▸ Document section:
"""
US Says Plane Finder App Threatens Security
ProgramErgoSum writes "The Plane Finder AR application, developed by a British firm for the Apple iPhone and Google's Android, allows users to point their phone at the sky and see the position, height and speed of nearby aircraft. It also shows the airline, flight number, departure point, destination and even the likely course-the features which could be used to target an aircraft with a surface-to-air missile, or to direct another plane on to a collision course, the 'Daily Mail' reported. The program, sold for just 1.79 pounds in the online Apple store, has now been labelled an 'aid to terrorists' by security experts and the US Department of Homeland Security is also examining how to protect airliners. The new application works by intercepting the so-called Automatic Dependent Surveillance-Broadcasts (ADS-B) transmitted by most passenger aircraft to a new satellite tracking system that supplements or, in some countries, replaces radar."
The intent behind it does, really.
The whole "well-regulated militia" bit likely intends to give citizens the right to be sufficiently well-armed to constitute a significant military force -- that's what a militia is. At the time, that consisted of rifles and pistols, but any modern significant military force would necessarily include RPG's, MANPADS, and the like.
If you really want the Second Amendment to mean what it originally was intended to mean, then yes -- private ownership of these weapons is Constitutionally guaranteed. I don't think this is a good idea, but this position requires changing the meaning of the 2nd.
Its different because the data fed to flightstats is delayed for exactly this sort of reason. The app developers are intercepting identifying signals transmitted directly by the airplanes closing the gap between real-time and that delayed by a government-mandated time period. I'm an airplane geek so I would love an app like this. In the meantime, I'm stuck decoding ACARS transmissions with my laptop. I love watching planes take off over my house and have pictures of the plane get automatically downloaded from airliners.net. Way cool.
The relevant question is not "what would shock the founders" -- hell, a country where you can't keep slaves anymore would be a shock to many of them.
Well, the Constitution did have to be amended to ban slavery. Don't get me wrong - I hate slavery with a passion, but it was the law of the land, and the founders clearly intended for it to be the law of the land.
"""
Data listing
"""
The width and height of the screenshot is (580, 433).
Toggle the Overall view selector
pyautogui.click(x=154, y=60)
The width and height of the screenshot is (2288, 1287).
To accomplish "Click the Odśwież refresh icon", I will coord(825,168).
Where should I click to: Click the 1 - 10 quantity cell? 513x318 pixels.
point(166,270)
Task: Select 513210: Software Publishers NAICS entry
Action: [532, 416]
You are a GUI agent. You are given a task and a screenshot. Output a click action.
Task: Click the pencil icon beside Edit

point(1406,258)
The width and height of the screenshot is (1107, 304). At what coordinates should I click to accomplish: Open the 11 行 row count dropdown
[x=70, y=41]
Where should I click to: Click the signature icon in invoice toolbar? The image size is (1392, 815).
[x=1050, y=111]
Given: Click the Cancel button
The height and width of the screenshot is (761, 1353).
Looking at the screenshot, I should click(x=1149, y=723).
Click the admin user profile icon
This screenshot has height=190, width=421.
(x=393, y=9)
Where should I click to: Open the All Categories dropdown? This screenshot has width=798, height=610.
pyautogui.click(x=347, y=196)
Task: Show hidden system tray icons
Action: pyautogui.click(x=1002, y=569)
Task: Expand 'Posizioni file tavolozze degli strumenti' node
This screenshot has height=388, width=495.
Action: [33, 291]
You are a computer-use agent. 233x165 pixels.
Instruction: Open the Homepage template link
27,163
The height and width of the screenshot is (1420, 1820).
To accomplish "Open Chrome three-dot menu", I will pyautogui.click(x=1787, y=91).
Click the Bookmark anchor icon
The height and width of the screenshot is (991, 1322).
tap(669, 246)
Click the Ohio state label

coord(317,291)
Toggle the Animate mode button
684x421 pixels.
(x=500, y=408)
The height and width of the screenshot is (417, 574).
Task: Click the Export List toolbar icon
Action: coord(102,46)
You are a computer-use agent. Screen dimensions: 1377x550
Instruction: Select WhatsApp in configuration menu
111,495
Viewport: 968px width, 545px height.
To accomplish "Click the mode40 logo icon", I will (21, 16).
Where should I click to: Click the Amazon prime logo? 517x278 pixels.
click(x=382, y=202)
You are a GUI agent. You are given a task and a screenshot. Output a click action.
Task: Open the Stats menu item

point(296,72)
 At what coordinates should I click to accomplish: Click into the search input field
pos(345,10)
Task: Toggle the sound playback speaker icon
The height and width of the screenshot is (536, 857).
"""
▸ Tasks:
1. Repeat the portion of the Plane Finder discussion from "If you really" to "of the 2nd." word for word.
2. Proceed with the Plane Finder discussion, writing on from its last sentence.

▸ Written responses:
1.
If you really want the Second Amendment to mean what it originally was intended to mean, then yes -- private ownership of these weapons is Constitutionally guaranteed. I don't think this is a good idea, but this position requires changing the meaning of the 2nd.

2.
When you think about it, individuals owning guns has always been fairly well-correlated with freedom.
Feudalism was very oppressive, and its power derived from the expense of equipping soldiers. An effective military force required a horse (a specialized breed not useful for farming/etc), and all kinds of armor and gear. It also required a squad of support personnel for every knight (to maintain all that gear, and carry it around - it isn't like the knight hiked across Europe in plate and they didn't ride war horses around either).
When guns came out, it changed everything. Now a poor man could be issued a relatively inexpensive musket and they were as powerful as anything the enemy could field short of a siege weapon. The siege weapons themselves weren't all that expensive either - you didn't need many of them and they didn't require feeding like war horses/etc, and they didn't have to be built to fit a particular man like armor. Nobody needed armor, since armor was useless anyway. Guns democratized warfare, and the nobility vanished.
In theory modern weapons carry this even further, except that nobody is allowed to own inexpensive but effective weapons like RPGs/etc. So, power is becoming more concentrated among those who are allowed to own weapons. On the other hand, when needed anybody who controls the police could quickly equip at least a 3rd-world grade army inexpensively.
Now, the flip side to all of this is that more powerful weapons also greatly increase the amount of damage a single nutcase can do to the rest of society. In the middle ages a guy with a sword couldn't really do more than slash up a few people at church or something before being overcome. Even a guy with a barrel of black powder could only do so much since there wasn't anything big to blow up that wasn't also made to withstand siege. Today, just about anybody can get their hands on enough armament to wreak quite a bit of havoc - to the point where now nuclear proliferation is becoming a big concern.
I'm not sure what the solution is - to some extent the genie is out of the bottle. However, I'm not convinced that giving every redneck a howitzer and a MANPAD is going to make things better. Certainly that would make me think twice about flying...
Bit less than that my friend!
The UK developed an air-to-ship missile during WWII that was (and I shit you not) pigeon guided.
Pigeons were shown silhouettes of German battleships and rewarded with food whenever they pecked on them. Then pigeons were mounted in the transparent nose of a glide missile. There was a glass panel in front of them connected to actuators, so if the ship was off to the left the pigeon would peck on the glass and the missile would turn left.
Absolute genius. I don't know if it was ever used in anger, but the theory is sound.
Please consider this account deleted, I just can't be bothered with the spam anymore.
As many here have pointed out, it's absurd to think that this app would be useful for a terrorist who has the resources to obtain a surface to air missile. If you're going to shoot down a civilian plane, do you really need to know the flight number? Or do you just pick the one you see above you?
A more likely concern is that the device can be used to reveal government misconduct. It was hobbyist plane-spotters who, through their observations of civilian air traffic, exposed the CIA's Torture Jet flights or "extraordinary renditions", wherein they kidnapped people abroad and transferred them to third countries like Egypt, Jordan and Uzbekistan for interrogation using tortures that even the CIA wouldn't use (I guess there still are some).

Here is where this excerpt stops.